Voilà notre rapport au monde questionné, donc. Lequel trouve un écho supplémentaire dans l’œuvre d’Ange Leccia et sa multitude de globes terrestres en plastique agencés là au sol, les uns contre les autres comme s’il existait des planètes analogues capables de vie, une Terre de rechange, un plan B après que celle-ci eut été trop abimée. La lueur douce des sphères distille un sentiment qui nous renvoie à la fragilité de notre monde. Et à cette réalité à accepter : Terre ne s’écrira toujours qu’au singulier.
Autre question posée dans cette exposition et pas des moindres : les espaces numériques seront-ils, à l'avenir, notre seul espoir de voyage ? Dérangeant, n’est-ce pas ? D’imaginer que nous ne pourrions plus que voyager via nos écrans. Pourtant, les enjeux environnementaux de la préservation des écosystèmes et du changement climatique sont tels qu'ils imposent cette idée de façon implacable. À moins que les énergies vertes finissent par décarboner suffisamment le tourisme, et notamment l’aviation ?

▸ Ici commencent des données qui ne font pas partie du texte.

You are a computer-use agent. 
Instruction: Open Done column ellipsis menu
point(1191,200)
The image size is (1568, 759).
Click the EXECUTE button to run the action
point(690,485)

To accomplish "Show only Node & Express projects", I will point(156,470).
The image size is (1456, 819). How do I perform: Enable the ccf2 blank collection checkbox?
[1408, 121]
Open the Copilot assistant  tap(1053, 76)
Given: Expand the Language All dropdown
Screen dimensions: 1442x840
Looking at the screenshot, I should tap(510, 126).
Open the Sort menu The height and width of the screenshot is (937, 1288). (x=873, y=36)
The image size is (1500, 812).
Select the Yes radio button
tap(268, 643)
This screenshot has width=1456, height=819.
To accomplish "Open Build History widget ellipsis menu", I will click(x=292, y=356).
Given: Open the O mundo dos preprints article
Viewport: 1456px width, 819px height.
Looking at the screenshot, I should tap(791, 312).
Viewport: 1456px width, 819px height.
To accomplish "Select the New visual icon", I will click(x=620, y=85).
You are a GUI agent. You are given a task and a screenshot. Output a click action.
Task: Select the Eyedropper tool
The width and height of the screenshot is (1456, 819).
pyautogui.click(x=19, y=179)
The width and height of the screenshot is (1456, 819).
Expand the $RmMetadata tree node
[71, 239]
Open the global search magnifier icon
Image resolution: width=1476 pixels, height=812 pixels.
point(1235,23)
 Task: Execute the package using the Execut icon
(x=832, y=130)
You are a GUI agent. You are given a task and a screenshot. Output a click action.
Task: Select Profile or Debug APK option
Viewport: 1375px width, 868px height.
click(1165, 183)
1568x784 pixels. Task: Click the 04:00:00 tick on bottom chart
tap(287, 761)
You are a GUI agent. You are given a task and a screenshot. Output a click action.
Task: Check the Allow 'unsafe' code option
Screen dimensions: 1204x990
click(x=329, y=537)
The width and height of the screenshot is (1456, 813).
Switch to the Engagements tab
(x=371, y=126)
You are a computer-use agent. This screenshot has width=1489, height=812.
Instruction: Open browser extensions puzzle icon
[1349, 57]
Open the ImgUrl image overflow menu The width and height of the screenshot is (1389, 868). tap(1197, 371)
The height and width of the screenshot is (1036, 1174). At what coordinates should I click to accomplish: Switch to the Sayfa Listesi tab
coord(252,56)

L’œuvre de David Ancelin - un palmier planté dans un sac à dos de baroudeur et décorant l’angle d’un appartement à la façon d'un pot de fleurs - évoque cet exotisme et cet ailleurs ramenés là, dans notre quotidien, comme pour voyager sur place. Mais si le covid nous a forcés à une réclusion consentie, le voyage immobile ne serait-il pas finalement source de soulagement face aux menaces environnementales du réel ? Face à un trop-plein de touristes dans plusieurs endroits réputés de ce monde rendant les lieux oppressants plutôt que ressourçants ?
Alors faut-il voyager pour être heureux ? En tout cas on sort de là ravi d’avoir voyagé en pensée, d’avoir nourri notre réflexion guidée par chacun des écrits de cette exposition, pédagogiques et empreints de beaucoup de finesse d’esprit. Quant aux capsules vidéo faisant intervenir quatre sociologues ou experts du tourisme, on en a apprécié les morceaux bien choisis, autant autour de Saskia Cousin, anthropologue et sociologue du tourisme que de Rodolphe Christin, fervent anti-tourisme dont la parole ici s'est faite nuancée.
Une fondation engagée pour l'environnement, l'éducation et l'inclusion, ouverte à tous gratuitement, et qui propose une programmation culturelle avec notamment des expositions en lien avec leurs sujets de prédilection et une forte démarche pédagogique.